The railroads argue that the methods of valuation currently employed by Virginia to determine "true market value" of railroad property in fact produce property values which are far in excess of "true" market value. If the railroads are correct, this means that the ratio of assessed value to true market value for railroad property is therefore greater than one. The parties agree that all other property in the state is assessed at, or below, true market value. Thus, for all property other than railroad property, the ratio of assessed value to true market value is less than, or at most equal to, one. In light of this alleged disparate treatment of railroad property, the railroads argue that Virginia's tax assessment scheme violates Sec. 306.
The question before us is whether Sec. 306 provides a basis for a party to challenge the accounting method by which a state values railroad property. Clearly, a party may challenge a state's calculations of true market value, under the state's operative valuation methods, to insure that taxes are not levied discriminatorily. Burlington Northern R.R. v. Oklahoma Tax Comm'n, 481 U.S. 454, 461-63, 107 S. Ct. 1855, 1859-61, 95 L. Ed. 2d 404 (1987). The Supreme Court has specifically left open the question, however, of whether Sec. 306 allows a railroad to challenge "the appropriateness of the accounting methods by which the state determined the railroad's value." Id. at 463 n. 5, 107 S. Ct. at 1861 n. 5.
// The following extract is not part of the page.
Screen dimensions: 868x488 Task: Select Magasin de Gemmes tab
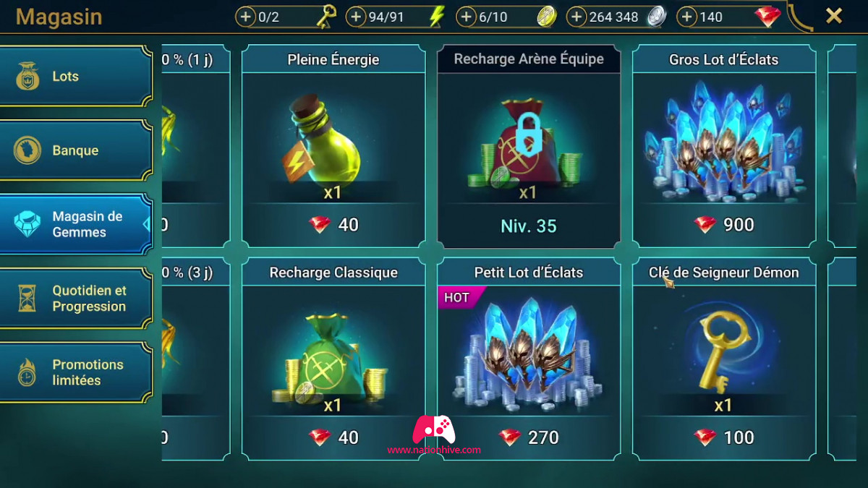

We believe that Sec. 306 does not provide a basis for parties to challenge a state's preferred accounting method. As an initial matter, we note that Congress has enacted a general proscription on federal interference in state taxation decisions. See 28 U.S.C. § 1341; Burlington Northern R.R. v. Lennen, 715 F.2d 494, 498 (10th Cir. 1983). While Sec. 306 was passed as an express exception to the policy of non-interference, id., we are not inclined to disregard this general policy in areas where Sec. 306 does not plainly authorize such an exception and where the federal courts are ill equipped to evaluate the merits of a challenge to a state taxation scheme. The appellant's position suffers from both of these infirmities.
The Supreme Court has held that Sec. 306 unambiguously provides a basis for railroads to challenge a state's calculation of the true market value of railroad property under whatever accounting system prevails in a given state. Burlington Northern R.R. v. Oklahoma Tax Comm'n, 481 U.S. at 461-63, 107 S. Ct. at 1859-61. On the other hand, the statute is not so explicit in explaining whether a railroad may challenge, in addition, the particular accounting method a state has determined to best estimate true market value. Since the statute is ambiguous on this latter question, we turn to the legislative history of Sec. 306.
The legislative history of this section is admittedly rather thin. Nonetheless, although incomplete, the history that does exist suggests that Congress did not intend for courts to displace the state's policy choice about what constitutes the best method for determining true market value of railroad land. The committee report on Senate Bill 927 (a precursor to the legislation here) states that the bill
does not suggest or require a State to change its assessment standards, assessment practices, or the assessments themselves. It merely provides a single standard against which all affected assessments must be measured in order to determine their relationship to each other. It is not a standard for determining value; it is a standard to which values that have already been determined must be compared.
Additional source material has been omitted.